After that, a float stage keeps the battery topped off at a lower voltage of about 13.5 volts. This gentle maintenance voltage prevents self-discharge without overheating the battery or boiling off excessive water. Skipping or rushing through these stages is one of the fastest ways to shorten a flooded battery’s life.

Depth of Discharge and Lifespan

How deeply you drain a flooded battery before recharging has a dramatic effect on how long it lasts. The general rule is to avoid discharging below 50% of the battery’s capacity. A battery routinely discharged to 50% will deliver roughly double the total cycles of one regularly drained to 80%. This is why off-grid solar systems and marine setups are typically designed with battery banks large enough to keep daily discharge in that 50% range.

Leaving a flooded battery in a partially charged state for extended periods is even more damaging. Sulfate crystals that form on the plates during discharge are normally soft and easy to reverse with a full charge. But if the battery sits partially discharged habitually, those sulfates harden into a permanent coating that blocks the chemical reaction.

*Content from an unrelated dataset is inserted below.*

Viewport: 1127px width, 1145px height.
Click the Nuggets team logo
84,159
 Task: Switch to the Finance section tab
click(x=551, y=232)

This process, called sulfation, is the most common killer of flooded batteries.

Temperature matters too. The ideal operating temperature is around 30°C (86°F). Every 10°C rise above that roughly cuts the battery’s expected lifespan in half. A battery rated for years of service in a climate-controlled warehouse may last a fraction of that time in a hot engine compartment or an unventilated shed in summer.

Ventilation and Safety

Because flooded batteries release hydrogen gas during charging, proper ventilation is not optional. Hydrogen becomes flammable at just 4% concentration by volume in air, and safety systems are designed to trigger well before that. Industrial hydrogen detectors typically flash a warning at 1% concentration and sound an alarm at 2%.

U.S. workplace safety regulations (OSHA) require that unsealed batteries be housed in enclosures with outside vents or in well-ventilated rooms. The National Fire Code specifies mechanical ventilation at a minimum rate of 1 cubic foot per minute for every square foot of floor area in a battery room. These requirements exist because you simply cannot stop a flooded battery from producing hydrogen during charging, even under ideal conditions. For smaller setups like a home solar bank or a boat, the practical takeaway is the same: never charge flooded batteries in a sealed space.

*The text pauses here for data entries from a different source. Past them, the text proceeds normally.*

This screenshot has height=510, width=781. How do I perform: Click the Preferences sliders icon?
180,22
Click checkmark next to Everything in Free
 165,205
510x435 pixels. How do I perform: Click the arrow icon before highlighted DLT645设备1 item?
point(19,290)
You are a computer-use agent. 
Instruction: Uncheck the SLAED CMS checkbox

Flooded vs. Sealed Batteries

The main alternative to flooded batteries is the sealed type, which includes AGM (absorbed glass mat) and gel designs. In these batteries, the electrolyte is immobilized so it can’t spill, and gases produced during charging are recombined internally rather than vented. That means no watering, no hydrometer checks, and far less concern about ventilation.

So why do flooded batteries still exist? Cost is the biggest reason. Flooded batteries are significantly cheaper upfront than AGM equivalents of the same capacity. They also tolerate overcharging somewhat better, since the water loss from overcharging can simply be topped off, while overcharging a sealed battery causes permanent, irreversible damage. For applications where someone is already performing regular maintenance (like a warehouse forklift fleet or a dedicated off-grid system), the lower purchase price makes flooded batteries the more economical choice over time.

Sealed batteries win on convenience, installation flexibility (they can be mounted in any orientation), and suitability for spaces where maintenance access is limited or ventilation is difficult. If you want to install a battery and forget about it for years, sealed is the better fit. If you’re willing to do the upkeep, flooded batteries deliver reliable performance at a lower price.

Recycling and Environmental Impact

Lead-acid batteries, including the flooded type, are one of the most recycled products on Earth. The global recycling rate sits at approximately 99%, far higher than lithium-ion batteries or most consumer electronics. Nearly every component, including the lead plates, the plastic casing, and the sulfuric acid, can be reclaimed and used to manufacture new batteries. This high recyclability is one reason lead-acid technology remains viable despite the rise of newer chemistries: the environmental footprint shrinks considerably when nearly all the material re-enters the supply chain.